Material for the task:
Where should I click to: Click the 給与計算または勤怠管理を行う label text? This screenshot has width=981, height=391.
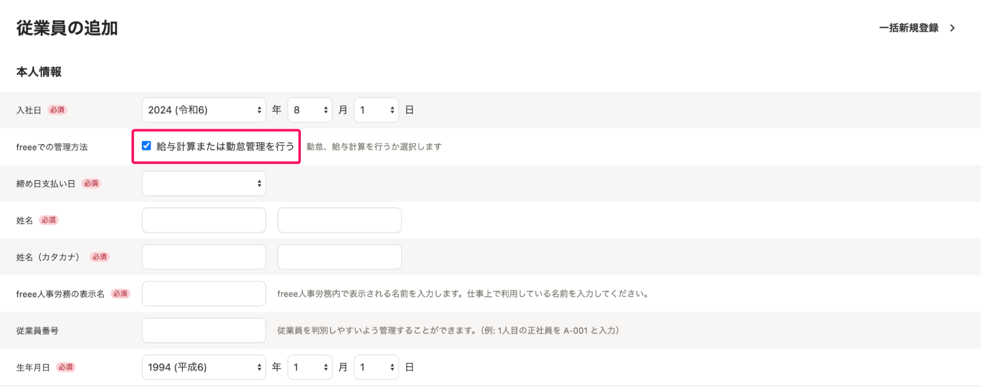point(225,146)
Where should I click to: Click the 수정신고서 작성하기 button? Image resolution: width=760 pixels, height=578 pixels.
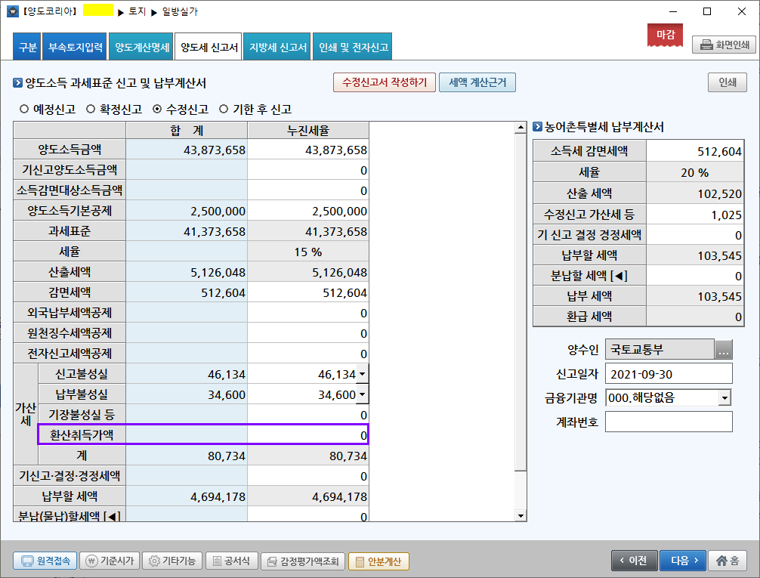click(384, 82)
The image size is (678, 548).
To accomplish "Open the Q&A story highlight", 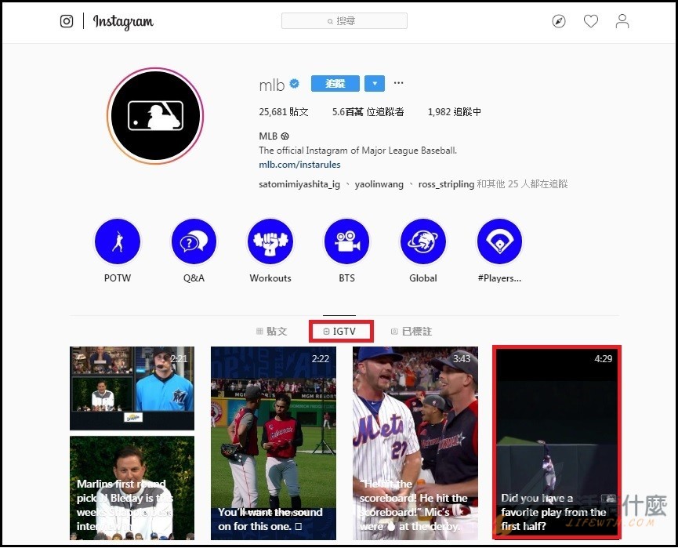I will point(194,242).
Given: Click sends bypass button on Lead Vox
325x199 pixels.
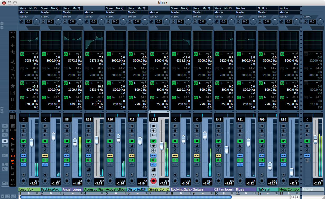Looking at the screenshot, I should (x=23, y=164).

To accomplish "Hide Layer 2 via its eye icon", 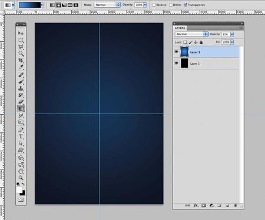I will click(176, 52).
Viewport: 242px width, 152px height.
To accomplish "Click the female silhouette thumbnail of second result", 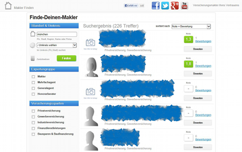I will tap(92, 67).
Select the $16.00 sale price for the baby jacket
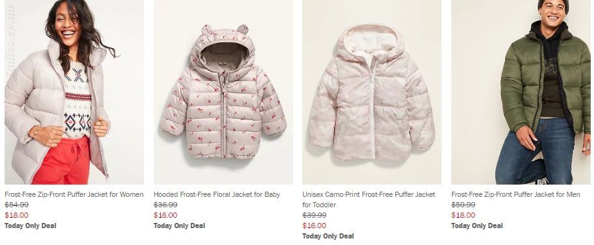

==

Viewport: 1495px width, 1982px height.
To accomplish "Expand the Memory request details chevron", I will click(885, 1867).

What you will do:
Make a copy of each line in the records that has the word "Viewport".

Answer:
Viewport: 242px width, 152px height.
Viewport: 1495px width, 1982px height.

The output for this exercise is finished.